* **WORK REQUEST**
In full and without deviation, write out the entries that follow.

##########

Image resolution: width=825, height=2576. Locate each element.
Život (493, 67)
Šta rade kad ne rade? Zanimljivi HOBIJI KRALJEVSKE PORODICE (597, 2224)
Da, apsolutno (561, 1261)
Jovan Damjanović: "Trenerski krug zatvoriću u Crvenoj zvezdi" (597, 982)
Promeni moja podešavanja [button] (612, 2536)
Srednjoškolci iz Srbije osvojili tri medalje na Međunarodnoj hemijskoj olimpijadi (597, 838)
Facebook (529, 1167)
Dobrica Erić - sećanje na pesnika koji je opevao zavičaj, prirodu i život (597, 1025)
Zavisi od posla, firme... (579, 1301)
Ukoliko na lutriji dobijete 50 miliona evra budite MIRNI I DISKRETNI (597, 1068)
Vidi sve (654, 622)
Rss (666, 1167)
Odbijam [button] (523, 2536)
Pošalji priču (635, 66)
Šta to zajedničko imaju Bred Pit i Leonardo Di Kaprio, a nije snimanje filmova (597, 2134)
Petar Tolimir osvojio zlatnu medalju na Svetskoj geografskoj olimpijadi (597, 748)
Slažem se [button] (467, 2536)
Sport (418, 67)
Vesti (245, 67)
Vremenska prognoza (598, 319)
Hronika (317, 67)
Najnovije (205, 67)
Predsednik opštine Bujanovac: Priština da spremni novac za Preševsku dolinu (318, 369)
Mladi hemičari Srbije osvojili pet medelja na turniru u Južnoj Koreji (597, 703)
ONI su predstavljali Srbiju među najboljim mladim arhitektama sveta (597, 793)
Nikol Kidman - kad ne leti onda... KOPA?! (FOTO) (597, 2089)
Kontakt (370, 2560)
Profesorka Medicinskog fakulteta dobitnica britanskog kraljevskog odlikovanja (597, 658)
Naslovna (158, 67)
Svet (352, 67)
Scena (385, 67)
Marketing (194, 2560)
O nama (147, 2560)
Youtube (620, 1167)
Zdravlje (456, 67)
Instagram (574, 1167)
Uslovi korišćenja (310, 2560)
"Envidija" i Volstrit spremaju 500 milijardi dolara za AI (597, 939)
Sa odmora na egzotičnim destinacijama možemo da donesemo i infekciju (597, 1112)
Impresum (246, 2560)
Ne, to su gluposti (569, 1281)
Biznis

##########

* **SOLUTION FOR THIS EXERCISE**
Image resolution: width=825, height=2576. Locate each element.
Život (493, 67)
Šta rade kad ne rade? Zanimljivi HOBIJI KRALJEVSKE PORODICE (597, 2224)
Da, apsolutno (561, 1261)
Jovan Damjanović: "Trenerski krug zatvoriću u Crvenoj zvezdi" (597, 982)
Promeni moja podešavanja [button] (612, 2536)
Srednjoškolci iz Srbije osvojili tri medalje na Međunarodnoj hemijskoj olimpijadi (597, 838)
Facebook (529, 1167)
Dobrica Erić - sećanje na pesnika koji je opevao zavičaj, prirodu i život (597, 1025)
Zavisi od posla, firme... (579, 1301)
Ukoliko na lutriji dobijete 50 miliona evra budite MIRNI I DISKRETNI (597, 1068)
Vidi sve (654, 622)
Rss (666, 1167)
Odbijam [button] (523, 2536)
Pošalji priču (635, 66)
Šta to zajedničko imaju Bred Pit i Leonardo Di Kaprio, a nije snimanje filmova (597, 2134)
Petar Tolimir osvojio zlatnu medalju na Svetskoj geografskoj olimpijadi (597, 748)
Slažem se [button] (467, 2536)
Sport (418, 67)
Vesti (245, 67)
Vremenska prognoza (598, 319)
Hronika (317, 67)
Najnovije (205, 67)
Predsednik opštine Bujanovac: Priština da spremni novac za Preševsku dolinu (318, 369)
Mladi hemičari Srbije osvojili pet medelja na turniru u Južnoj Koreji (597, 703)
ONI su predstavljali Srbiju među najboljim mladim arhitektama sveta (597, 793)
Nikol Kidman - kad ne leti onda... KOPA?! (FOTO) (597, 2089)
Kontakt (370, 2560)
Profesorka Medicinskog fakulteta dobitnica britanskog kraljevskog odlikovanja (597, 658)
Naslovna (158, 67)
Svet (352, 67)
Scena (385, 67)
Marketing (194, 2560)
O nama (147, 2560)
Youtube (620, 1167)
Zdravlje (456, 67)
Instagram (574, 1167)
Uslovi korišćenja (310, 2560)
"Envidija" i Volstrit spremaju 500 milijardi dolara za AI (597, 939)
Sa odmora na egzotičnim destinacijama možemo da donesemo i infekciju (597, 1112)
Impresum (246, 2560)
Ne, to su gluposti (569, 1281)
Biznis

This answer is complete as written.